Наш Корчагин, разумеется, и должен был быть другим, не таким, как в предыдущем фильме. Создавался он в другое, мирное, время, в период восстановления народного хозяйства, разрушенного войной. Внимание режиссеров фильма А. Алова и В. Наумова и сценариста К. Исаева было сосредоточено на трудовом подвиге комсомольцев. Это повлекло за собой укрупнение определенных черт характера и самого Павки. Он становился более суровым, замкнутым, его мужество — трудным, долгим, растянутым во времени, и оттого его подвиг становился как бы непрерывным, будничным. Главной темой фильма стало преодоление страдания силой веры, веры долгу и идее. А главным эпизодом его — Боярка, строительство узкоколейки.

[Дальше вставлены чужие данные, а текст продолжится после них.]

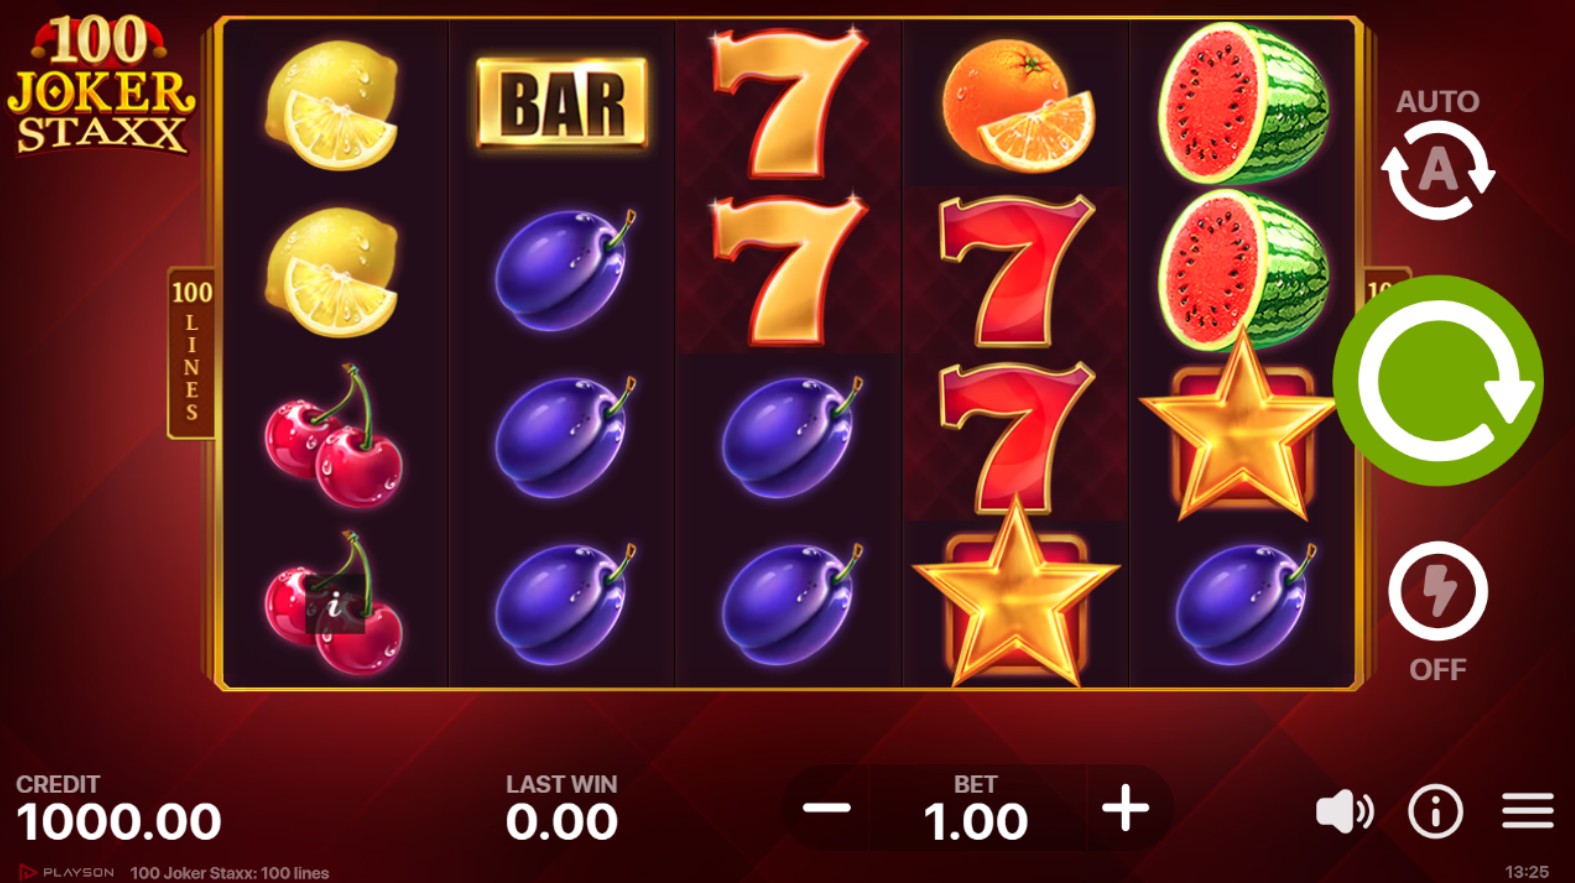The width and height of the screenshot is (1575, 883).
Task: Click the orange symbol on reel four
Action: [x=1018, y=105]
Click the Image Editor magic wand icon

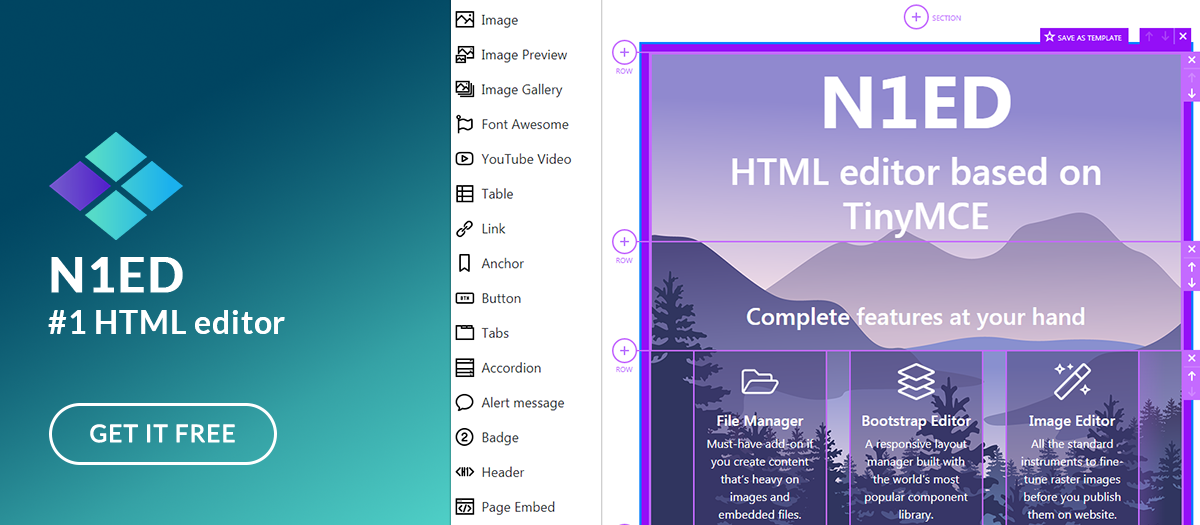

Я понимал, что мне дается право создать на экране идеал для нынешних десятиклассников, которым завтра отправляться в дорогу, выбирать свой жизненный путь. Сыграть такого героя нелегко и ответственно. Ведь сыграть надо было так, чтобы сделать его нашим современником, вдохнуть в него новую жизнь, ничего не утратив из литературного образа. Корчагин — любимый герой молодежи, герой, в котором со дня его создания многие черпали духовные силы в их жизни, в нем находили черты для подражания. Чтобы поставить себя на место Павки, надо было внутренне, духовно, нравственно приблизиться к нему. Не играть, а стремиться хоть в чем-то быть таким, как он, или похожим на него.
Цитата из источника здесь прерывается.